As well as this, people have been saying that *high levels of silicate* is the main reason for diatomic algae. I thought, OK then, let's test the tank and tap water. The silicate level in both the tank and tap water is less than 0.5ppm (it could as well be possibly 0ppm as the test kit shows a off-white colour in the 0-0.5 range).

While I was at it, I thought I'd test the phosphate levels as well and these are within the range 1-2ppm which is said to be ideal for planted tanks.
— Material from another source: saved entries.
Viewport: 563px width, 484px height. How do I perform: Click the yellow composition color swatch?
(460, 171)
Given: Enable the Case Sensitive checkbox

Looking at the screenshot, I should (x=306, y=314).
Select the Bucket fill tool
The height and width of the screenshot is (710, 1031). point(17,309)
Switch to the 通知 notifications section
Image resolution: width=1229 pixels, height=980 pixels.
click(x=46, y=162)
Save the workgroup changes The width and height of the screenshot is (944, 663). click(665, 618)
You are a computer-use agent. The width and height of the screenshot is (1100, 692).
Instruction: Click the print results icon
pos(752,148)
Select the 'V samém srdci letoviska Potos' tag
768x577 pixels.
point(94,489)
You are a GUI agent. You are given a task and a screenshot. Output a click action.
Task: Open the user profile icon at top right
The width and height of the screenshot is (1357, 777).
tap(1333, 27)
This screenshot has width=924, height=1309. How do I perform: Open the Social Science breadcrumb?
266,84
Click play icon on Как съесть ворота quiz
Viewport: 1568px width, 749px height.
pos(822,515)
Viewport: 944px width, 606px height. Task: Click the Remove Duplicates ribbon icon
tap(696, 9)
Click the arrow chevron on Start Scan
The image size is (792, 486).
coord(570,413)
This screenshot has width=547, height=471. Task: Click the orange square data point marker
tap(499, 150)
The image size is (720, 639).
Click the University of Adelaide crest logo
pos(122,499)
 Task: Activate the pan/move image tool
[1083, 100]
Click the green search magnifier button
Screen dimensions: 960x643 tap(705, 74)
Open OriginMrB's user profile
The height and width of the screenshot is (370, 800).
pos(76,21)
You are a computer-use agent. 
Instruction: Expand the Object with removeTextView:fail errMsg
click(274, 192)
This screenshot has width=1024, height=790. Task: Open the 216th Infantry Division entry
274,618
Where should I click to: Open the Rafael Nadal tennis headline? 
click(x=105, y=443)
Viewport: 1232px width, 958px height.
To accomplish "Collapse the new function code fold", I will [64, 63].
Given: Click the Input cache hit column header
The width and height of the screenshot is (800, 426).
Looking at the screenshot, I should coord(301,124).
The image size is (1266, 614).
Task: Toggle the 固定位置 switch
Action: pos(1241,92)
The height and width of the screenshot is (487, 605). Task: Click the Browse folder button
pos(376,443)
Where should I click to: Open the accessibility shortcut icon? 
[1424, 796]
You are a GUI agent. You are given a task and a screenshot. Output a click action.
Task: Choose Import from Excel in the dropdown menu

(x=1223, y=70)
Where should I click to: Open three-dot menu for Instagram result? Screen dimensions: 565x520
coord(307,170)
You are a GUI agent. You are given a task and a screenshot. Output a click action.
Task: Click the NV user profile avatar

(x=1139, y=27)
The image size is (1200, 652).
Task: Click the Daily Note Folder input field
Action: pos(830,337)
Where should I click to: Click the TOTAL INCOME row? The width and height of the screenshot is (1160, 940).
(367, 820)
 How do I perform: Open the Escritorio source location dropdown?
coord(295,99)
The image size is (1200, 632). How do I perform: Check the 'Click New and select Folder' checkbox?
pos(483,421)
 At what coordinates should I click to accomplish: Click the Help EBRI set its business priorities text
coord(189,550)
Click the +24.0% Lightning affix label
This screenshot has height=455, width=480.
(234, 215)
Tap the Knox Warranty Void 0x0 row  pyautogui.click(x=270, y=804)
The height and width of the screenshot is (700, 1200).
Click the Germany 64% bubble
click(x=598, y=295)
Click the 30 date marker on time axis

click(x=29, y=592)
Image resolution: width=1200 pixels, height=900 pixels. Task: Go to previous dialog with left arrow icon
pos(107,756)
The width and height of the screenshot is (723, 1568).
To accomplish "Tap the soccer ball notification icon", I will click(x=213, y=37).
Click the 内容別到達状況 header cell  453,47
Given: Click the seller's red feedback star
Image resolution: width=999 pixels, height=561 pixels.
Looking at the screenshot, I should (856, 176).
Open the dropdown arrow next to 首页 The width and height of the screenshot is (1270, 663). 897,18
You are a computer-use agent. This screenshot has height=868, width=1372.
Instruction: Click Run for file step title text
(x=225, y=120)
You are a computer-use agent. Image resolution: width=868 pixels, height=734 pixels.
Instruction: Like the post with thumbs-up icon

Although higher concentrations can also be ideal.

SILICATE: <0.5ppm
PHOSPHATE: 1-2ppm

I am dosing the tank with a liquid fertiliser which contains all the essential micro and macro nutrients (its called Neutro+ available in the UK) as well as dosing liquid CO2 (also I have pressurised CO2). 

Now, what I have noticed is that the diatomic algae has slowly started to subside a bit and there is very little of it on newly added plants. Fingers crossed it doesn't get any worse! As well as this, I'm not sure of the name of the plant but it has bright green elongated leaves which does not have *any* algae - maybe the odd speck.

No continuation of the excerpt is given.